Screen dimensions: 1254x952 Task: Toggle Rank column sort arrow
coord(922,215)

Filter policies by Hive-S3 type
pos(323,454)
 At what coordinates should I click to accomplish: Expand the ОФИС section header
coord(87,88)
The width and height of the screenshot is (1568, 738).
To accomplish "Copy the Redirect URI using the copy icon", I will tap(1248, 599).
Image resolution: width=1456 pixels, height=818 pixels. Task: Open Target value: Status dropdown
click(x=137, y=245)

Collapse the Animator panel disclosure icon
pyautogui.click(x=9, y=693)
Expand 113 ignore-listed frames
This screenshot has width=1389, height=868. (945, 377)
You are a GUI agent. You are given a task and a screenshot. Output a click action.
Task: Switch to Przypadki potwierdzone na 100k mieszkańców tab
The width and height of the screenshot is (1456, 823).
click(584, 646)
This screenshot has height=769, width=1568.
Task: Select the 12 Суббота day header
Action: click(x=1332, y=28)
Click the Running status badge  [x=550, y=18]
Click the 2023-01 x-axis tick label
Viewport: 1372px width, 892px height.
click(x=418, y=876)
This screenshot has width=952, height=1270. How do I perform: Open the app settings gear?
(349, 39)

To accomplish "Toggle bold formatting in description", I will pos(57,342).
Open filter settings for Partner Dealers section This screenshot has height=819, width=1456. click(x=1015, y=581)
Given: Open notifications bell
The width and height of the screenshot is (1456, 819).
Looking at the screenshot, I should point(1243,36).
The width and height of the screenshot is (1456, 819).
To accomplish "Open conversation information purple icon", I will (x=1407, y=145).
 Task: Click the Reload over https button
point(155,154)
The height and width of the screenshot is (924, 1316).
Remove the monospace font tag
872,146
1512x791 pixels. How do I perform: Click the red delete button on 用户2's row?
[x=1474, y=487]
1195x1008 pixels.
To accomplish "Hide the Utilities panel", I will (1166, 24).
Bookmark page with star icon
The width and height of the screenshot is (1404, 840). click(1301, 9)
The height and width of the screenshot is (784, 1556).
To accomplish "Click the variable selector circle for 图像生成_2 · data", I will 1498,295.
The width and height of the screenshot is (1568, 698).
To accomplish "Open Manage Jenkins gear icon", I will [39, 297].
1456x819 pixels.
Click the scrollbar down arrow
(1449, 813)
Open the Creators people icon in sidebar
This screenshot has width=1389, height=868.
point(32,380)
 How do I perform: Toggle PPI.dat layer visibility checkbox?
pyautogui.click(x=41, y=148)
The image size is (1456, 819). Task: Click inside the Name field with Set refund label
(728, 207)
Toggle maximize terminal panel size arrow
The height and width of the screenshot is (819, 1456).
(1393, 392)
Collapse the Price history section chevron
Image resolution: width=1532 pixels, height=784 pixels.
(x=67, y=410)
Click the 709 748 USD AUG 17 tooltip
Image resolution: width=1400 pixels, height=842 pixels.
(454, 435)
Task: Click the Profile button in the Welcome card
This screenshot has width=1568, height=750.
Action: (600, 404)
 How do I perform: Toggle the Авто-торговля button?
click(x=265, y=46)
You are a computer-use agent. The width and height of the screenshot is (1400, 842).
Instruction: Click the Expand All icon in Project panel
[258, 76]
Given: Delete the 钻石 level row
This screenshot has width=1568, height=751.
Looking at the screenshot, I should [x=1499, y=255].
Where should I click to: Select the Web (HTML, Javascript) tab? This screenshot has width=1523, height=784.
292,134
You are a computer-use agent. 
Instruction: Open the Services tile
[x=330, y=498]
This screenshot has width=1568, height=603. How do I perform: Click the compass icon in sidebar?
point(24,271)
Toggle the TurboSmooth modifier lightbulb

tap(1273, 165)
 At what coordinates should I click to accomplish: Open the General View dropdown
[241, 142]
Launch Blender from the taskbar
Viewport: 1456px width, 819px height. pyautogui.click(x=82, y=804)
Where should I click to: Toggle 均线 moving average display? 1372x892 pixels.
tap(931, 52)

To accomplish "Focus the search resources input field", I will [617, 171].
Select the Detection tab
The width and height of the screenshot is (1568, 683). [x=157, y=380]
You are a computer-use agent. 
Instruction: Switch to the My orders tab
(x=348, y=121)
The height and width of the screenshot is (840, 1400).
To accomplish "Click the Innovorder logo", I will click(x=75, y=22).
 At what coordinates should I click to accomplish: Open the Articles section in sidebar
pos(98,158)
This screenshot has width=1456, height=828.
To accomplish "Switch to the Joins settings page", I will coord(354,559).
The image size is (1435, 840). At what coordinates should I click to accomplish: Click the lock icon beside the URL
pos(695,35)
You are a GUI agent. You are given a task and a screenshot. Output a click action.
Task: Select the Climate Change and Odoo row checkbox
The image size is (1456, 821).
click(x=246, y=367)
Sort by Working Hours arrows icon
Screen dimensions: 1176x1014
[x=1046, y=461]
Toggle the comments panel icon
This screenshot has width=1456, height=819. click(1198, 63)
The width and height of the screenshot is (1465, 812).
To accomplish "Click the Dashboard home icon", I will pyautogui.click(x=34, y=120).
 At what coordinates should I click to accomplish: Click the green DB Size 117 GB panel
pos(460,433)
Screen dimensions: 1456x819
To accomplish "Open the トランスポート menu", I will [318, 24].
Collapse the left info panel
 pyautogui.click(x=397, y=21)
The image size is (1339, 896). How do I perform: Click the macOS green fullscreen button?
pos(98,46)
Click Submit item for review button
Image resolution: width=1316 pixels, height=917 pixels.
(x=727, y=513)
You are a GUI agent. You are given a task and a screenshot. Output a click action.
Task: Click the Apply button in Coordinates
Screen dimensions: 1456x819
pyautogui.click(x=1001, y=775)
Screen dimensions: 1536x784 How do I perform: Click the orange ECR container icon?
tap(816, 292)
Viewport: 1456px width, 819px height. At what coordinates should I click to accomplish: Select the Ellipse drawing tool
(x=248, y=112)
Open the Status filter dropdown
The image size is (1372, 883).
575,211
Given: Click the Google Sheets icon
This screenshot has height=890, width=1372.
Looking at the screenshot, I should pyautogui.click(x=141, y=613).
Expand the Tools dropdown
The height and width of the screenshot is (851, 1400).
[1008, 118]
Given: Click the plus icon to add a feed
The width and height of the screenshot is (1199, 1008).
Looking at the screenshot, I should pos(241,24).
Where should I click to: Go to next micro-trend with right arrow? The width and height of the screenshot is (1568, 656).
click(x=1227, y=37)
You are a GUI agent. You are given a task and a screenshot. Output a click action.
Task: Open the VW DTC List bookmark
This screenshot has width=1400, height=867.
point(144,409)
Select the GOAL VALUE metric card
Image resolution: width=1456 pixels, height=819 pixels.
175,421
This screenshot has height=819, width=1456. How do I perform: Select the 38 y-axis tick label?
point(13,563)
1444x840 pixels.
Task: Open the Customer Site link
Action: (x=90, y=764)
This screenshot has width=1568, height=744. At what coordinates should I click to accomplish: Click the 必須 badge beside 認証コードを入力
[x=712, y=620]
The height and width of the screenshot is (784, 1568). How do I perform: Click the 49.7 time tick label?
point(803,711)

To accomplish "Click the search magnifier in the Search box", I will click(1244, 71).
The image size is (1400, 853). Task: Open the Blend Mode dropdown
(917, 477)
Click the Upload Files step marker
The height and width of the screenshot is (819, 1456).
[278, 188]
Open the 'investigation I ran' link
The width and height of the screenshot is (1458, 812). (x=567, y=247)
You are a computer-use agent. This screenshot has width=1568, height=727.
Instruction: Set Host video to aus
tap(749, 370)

* INSTRUCTIONS FOR THE TASK *
Filter the listing above for the string "computer" and copy every matching line.

* ANSWER TO THE PROBLEM *
You are a computer-use agent. The width and height of the screenshot is (1400, 842).
You are a computer-use agent. 
You are a computer-use agent. 
You are a computer-use agent. This screenshot has width=1568, height=727.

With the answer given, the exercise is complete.